DATA FOR THIS EXERCISE:
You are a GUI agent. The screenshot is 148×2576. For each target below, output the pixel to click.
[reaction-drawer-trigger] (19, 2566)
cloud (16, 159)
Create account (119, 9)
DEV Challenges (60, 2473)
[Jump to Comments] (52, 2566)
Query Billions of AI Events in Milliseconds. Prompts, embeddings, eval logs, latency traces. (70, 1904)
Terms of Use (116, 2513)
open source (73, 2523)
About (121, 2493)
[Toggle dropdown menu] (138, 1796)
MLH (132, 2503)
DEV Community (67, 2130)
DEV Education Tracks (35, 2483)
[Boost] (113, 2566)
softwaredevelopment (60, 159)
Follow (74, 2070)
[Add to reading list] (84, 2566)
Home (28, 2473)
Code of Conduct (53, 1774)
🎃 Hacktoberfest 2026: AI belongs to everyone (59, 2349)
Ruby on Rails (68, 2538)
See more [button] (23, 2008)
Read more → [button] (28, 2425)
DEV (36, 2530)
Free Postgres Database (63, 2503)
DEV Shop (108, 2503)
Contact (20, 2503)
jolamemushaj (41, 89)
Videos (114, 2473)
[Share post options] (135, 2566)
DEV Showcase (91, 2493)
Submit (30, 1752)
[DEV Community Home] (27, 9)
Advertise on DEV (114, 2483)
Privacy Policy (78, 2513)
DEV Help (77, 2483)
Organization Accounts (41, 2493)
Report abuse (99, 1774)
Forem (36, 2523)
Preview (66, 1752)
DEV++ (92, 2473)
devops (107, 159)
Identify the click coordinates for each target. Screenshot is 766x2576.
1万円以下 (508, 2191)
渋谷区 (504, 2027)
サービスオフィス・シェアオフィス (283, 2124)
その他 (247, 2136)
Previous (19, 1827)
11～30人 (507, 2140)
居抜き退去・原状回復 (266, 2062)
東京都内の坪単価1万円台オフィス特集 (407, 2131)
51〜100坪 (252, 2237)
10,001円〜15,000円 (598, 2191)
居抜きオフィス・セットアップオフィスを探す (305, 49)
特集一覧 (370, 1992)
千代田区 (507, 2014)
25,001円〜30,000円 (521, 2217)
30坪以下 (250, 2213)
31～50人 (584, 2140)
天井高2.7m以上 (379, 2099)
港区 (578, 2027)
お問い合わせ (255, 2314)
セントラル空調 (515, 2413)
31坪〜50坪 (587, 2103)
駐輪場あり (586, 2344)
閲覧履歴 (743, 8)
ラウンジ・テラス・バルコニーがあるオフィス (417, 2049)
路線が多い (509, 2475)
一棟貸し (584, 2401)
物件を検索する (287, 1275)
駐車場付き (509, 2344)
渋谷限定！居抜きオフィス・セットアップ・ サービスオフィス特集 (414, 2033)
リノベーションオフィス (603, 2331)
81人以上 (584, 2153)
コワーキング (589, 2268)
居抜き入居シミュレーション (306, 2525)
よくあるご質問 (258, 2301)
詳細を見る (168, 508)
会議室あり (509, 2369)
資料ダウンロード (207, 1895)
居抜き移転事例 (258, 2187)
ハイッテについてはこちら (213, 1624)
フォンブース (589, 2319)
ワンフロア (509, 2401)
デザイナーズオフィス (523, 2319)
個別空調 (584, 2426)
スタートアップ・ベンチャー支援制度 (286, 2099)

PROBLEM DESCRIPTION: Your response should consist of the listing, reproduced exactly.

PROBLEM SOLUTION:
You are a GUI agent. The screenshot is 148×2576. For each target below, output the pixel to click.
[reaction-drawer-trigger] (19, 2566)
cloud (16, 159)
Create account (119, 9)
DEV Challenges (60, 2473)
[Jump to Comments] (52, 2566)
Query Billions of AI Events in Milliseconds. Prompts, embeddings, eval logs, latency traces. (70, 1904)
Terms of Use (116, 2513)
open source (73, 2523)
About (121, 2493)
[Toggle dropdown menu] (138, 1796)
MLH (132, 2503)
DEV Community (67, 2130)
DEV Education Tracks (35, 2483)
[Boost] (113, 2566)
softwaredevelopment (60, 159)
Follow (74, 2070)
[Add to reading list] (84, 2566)
Home (28, 2473)
Code of Conduct (53, 1774)
🎃 Hacktoberfest 2026: AI belongs to everyone (59, 2349)
Ruby on Rails (68, 2538)
See more [button] (23, 2008)
Read more → [button] (28, 2425)
DEV (36, 2530)
Free Postgres Database (63, 2503)
DEV Shop (108, 2503)
Contact (20, 2503)
jolamemushaj (41, 89)
Videos (114, 2473)
[Share post options] (135, 2566)
DEV Showcase (91, 2493)
Submit (30, 1752)
[DEV Community Home] (27, 9)
Advertise on DEV (114, 2483)
Privacy Policy (78, 2513)
DEV Help (77, 2483)
Organization Accounts (41, 2493)
Report abuse (99, 1774)
Forem (36, 2523)
Preview (66, 1752)
DEV++ (92, 2473)
devops (107, 159)
Identify the click coordinates for each target. Screenshot is 766x2576.
1万円以下 (508, 2191)
渋谷区 (504, 2027)
サービスオフィス・シェアオフィス (283, 2124)
その他 (247, 2136)
Previous (19, 1827)
11～30人 (507, 2140)
居抜き退去・原状回復 (266, 2062)
東京都内の坪単価1万円台オフィス特集 (407, 2131)
51〜100坪 (252, 2237)
10,001円〜15,000円 (598, 2191)
居抜きオフィス・セットアップオフィスを探す (305, 49)
特集一覧 (370, 1992)
千代田区 (507, 2014)
25,001円〜30,000円 (521, 2217)
30坪以下 (250, 2213)
31～50人 (584, 2140)
天井高2.7m以上 (379, 2099)
港区 (578, 2027)
お問い合わせ (255, 2314)
セントラル空調 (515, 2413)
31坪〜50坪 (587, 2103)
駐輪場あり (586, 2344)
閲覧履歴 (743, 8)
ラウンジ・テラス・バルコニーがあるオフィス (417, 2049)
路線が多い (509, 2475)
一棟貸し (584, 2401)
物件を検索する (287, 1275)
駐車場付き (509, 2344)
渋谷限定！居抜きオフィス・セットアップ・ サービスオフィス特集 (414, 2033)
リノベーションオフィス (603, 2331)
81人以上 (584, 2153)
コワーキング (589, 2268)
居抜き入居シミュレーション (306, 2525)
よくあるご質問 (258, 2301)
詳細を見る (168, 508)
会議室あり (509, 2369)
資料ダウンロード (207, 1895)
居抜き移転事例 (258, 2187)
ハイッテについてはこちら (213, 1624)
フォンブース (589, 2319)
ワンフロア (509, 2401)
デザイナーズオフィス (523, 2319)
個別空調 (584, 2426)
スタートアップ・ベンチャー支援制度 (286, 2099)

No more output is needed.